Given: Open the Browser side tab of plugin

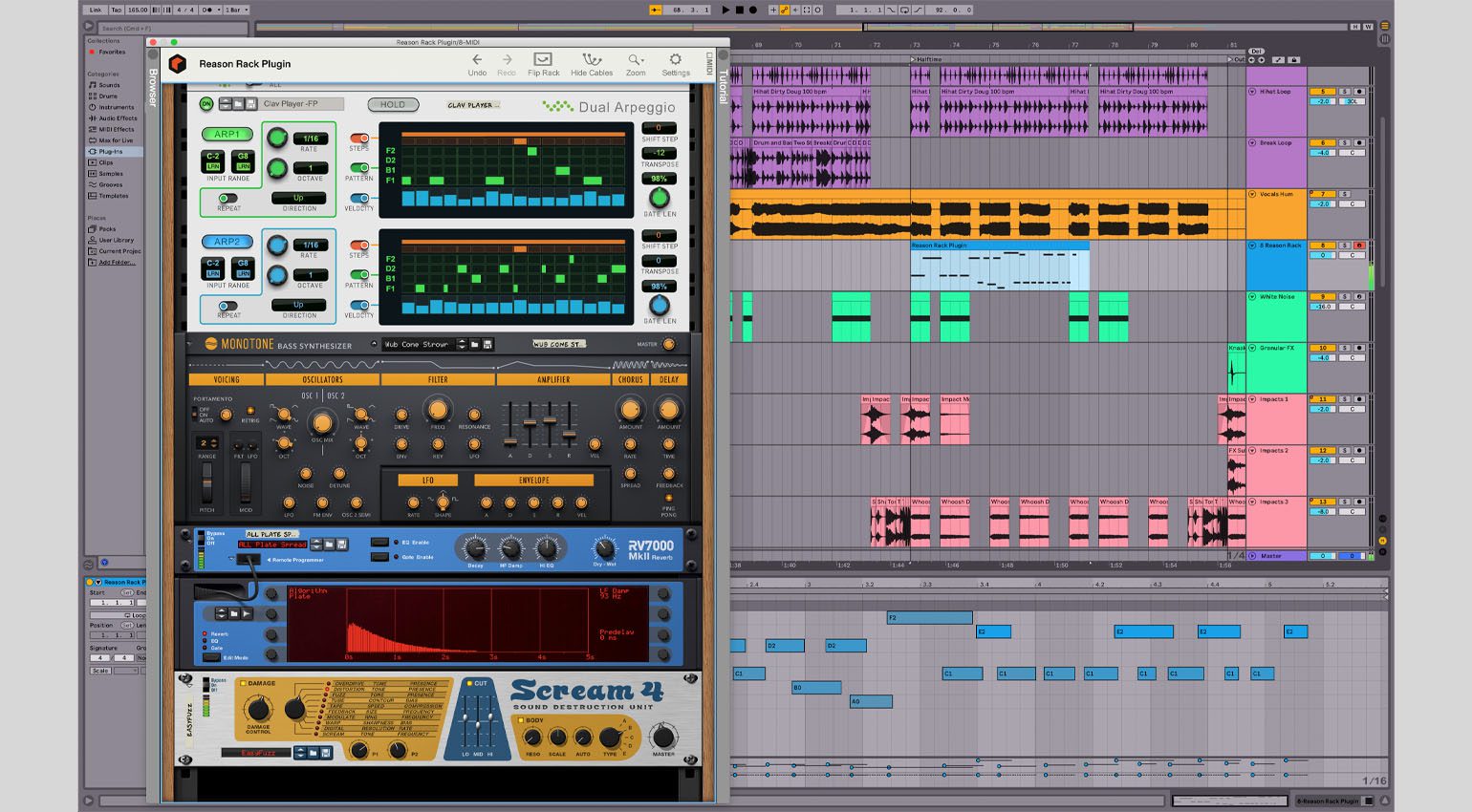Looking at the screenshot, I should (x=153, y=88).
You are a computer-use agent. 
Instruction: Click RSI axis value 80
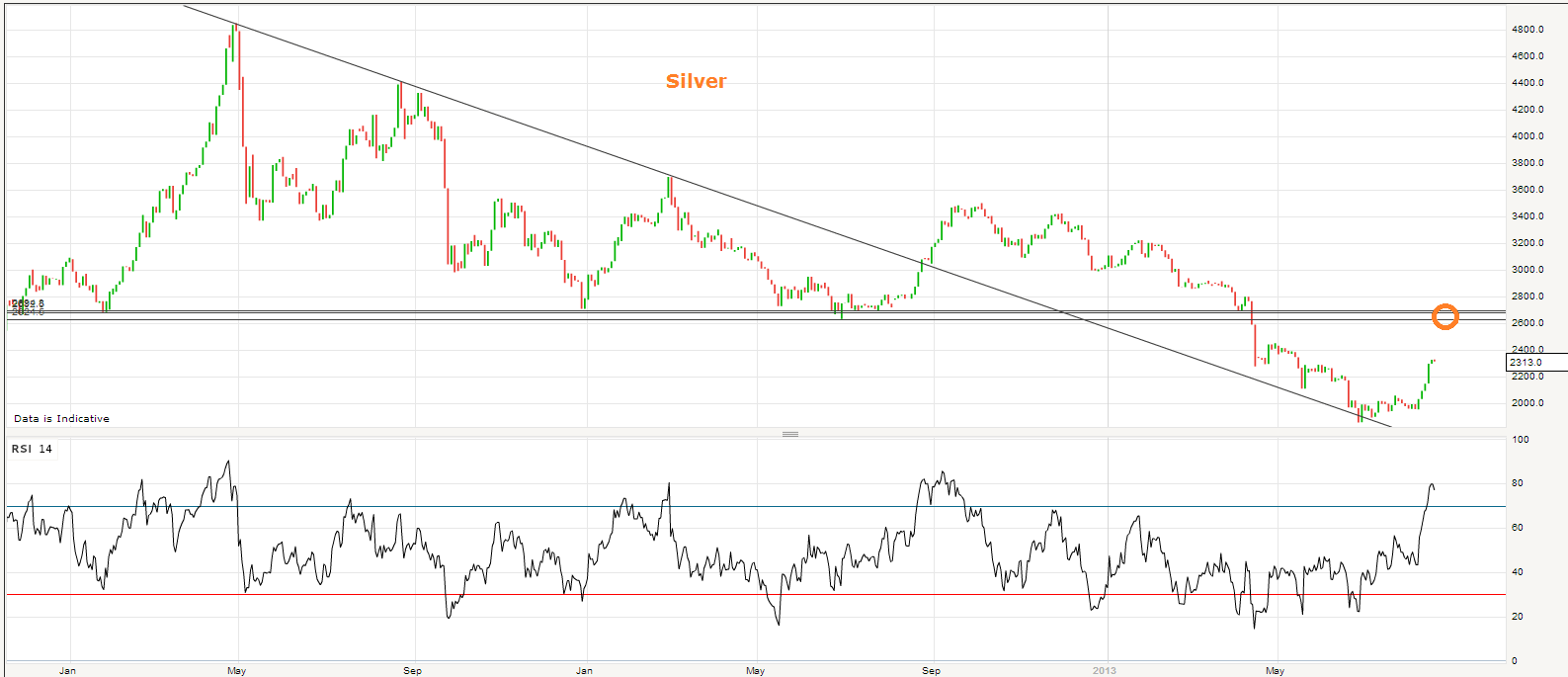(1517, 483)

==*==

Task description.
Copy out every entry above word for word; omit the images.

The completed task.
Given: Open the Browser side tab of plugin

Looking at the screenshot, I should (x=153, y=88).
You are a computer-use agent. 
Instruction: Click RSI axis value 80
(1517, 483)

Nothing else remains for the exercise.